>>>

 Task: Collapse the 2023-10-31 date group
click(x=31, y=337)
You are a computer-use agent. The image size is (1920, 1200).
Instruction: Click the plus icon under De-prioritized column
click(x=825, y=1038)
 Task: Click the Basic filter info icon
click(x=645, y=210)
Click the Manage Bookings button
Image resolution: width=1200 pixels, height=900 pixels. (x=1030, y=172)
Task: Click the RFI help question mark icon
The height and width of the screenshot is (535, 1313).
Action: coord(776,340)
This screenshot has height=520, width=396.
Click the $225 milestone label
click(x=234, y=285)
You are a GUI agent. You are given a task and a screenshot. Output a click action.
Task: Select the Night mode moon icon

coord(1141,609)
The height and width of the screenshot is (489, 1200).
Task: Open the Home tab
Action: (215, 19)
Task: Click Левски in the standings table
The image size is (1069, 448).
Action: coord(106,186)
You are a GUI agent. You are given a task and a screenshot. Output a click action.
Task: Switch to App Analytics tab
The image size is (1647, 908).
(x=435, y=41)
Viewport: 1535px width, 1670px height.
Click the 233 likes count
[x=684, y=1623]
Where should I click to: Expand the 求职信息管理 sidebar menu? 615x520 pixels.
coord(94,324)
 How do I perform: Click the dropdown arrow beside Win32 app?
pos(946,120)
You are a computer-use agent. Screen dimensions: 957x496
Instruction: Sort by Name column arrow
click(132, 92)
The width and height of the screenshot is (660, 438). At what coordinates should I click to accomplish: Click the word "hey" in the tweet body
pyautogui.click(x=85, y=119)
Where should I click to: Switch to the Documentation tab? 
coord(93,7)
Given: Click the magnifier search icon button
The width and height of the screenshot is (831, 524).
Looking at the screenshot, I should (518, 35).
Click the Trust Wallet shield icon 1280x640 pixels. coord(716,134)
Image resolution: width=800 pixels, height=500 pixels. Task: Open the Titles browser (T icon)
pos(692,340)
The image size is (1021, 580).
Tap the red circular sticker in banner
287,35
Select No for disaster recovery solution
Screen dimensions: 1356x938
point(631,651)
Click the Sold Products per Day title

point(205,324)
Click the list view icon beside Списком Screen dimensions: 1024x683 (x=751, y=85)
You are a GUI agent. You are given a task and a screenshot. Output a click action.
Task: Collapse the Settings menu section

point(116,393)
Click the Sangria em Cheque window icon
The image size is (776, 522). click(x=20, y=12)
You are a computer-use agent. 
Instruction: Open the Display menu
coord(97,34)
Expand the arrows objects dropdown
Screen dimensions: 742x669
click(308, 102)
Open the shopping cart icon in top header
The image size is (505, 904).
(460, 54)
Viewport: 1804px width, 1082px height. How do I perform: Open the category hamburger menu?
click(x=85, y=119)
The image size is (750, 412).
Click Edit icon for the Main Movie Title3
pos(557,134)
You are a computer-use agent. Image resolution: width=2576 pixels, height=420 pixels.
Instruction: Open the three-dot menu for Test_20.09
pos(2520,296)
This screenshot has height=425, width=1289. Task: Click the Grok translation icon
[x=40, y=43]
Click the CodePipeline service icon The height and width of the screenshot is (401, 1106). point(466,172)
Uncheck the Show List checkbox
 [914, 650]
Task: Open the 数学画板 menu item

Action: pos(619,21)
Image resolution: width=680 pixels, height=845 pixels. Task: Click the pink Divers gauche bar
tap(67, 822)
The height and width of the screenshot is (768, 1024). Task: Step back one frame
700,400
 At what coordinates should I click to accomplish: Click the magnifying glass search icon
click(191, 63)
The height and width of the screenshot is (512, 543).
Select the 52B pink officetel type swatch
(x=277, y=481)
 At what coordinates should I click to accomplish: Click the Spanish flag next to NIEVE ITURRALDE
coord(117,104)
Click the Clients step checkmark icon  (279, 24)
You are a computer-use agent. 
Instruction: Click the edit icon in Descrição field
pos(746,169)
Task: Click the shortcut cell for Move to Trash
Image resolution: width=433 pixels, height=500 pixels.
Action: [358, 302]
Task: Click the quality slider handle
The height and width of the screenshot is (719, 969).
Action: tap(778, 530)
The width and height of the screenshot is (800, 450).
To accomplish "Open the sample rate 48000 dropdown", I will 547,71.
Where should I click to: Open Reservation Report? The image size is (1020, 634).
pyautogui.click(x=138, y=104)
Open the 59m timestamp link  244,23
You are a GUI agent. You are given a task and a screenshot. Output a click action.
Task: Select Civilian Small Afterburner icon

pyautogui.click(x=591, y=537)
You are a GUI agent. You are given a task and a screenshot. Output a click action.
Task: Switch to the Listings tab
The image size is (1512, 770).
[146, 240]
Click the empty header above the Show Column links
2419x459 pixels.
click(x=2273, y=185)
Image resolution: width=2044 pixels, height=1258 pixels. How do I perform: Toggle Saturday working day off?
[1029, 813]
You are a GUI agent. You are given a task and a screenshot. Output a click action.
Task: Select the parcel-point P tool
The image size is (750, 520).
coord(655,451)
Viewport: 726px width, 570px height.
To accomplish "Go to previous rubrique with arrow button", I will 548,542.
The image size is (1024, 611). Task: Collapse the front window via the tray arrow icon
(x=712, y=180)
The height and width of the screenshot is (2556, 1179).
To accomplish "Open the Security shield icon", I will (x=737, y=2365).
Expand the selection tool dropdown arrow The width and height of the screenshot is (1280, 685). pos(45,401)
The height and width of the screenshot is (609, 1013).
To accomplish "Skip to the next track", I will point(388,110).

<<<

**What is required**
Scan the material above for the word "shield". Copy each line where it occurs.

**Exercise answer**
Click the Trust Wallet shield icon 1280x640 pixels. coord(716,134)
To accomplish "Open the Security shield icon", I will (x=737, y=2365).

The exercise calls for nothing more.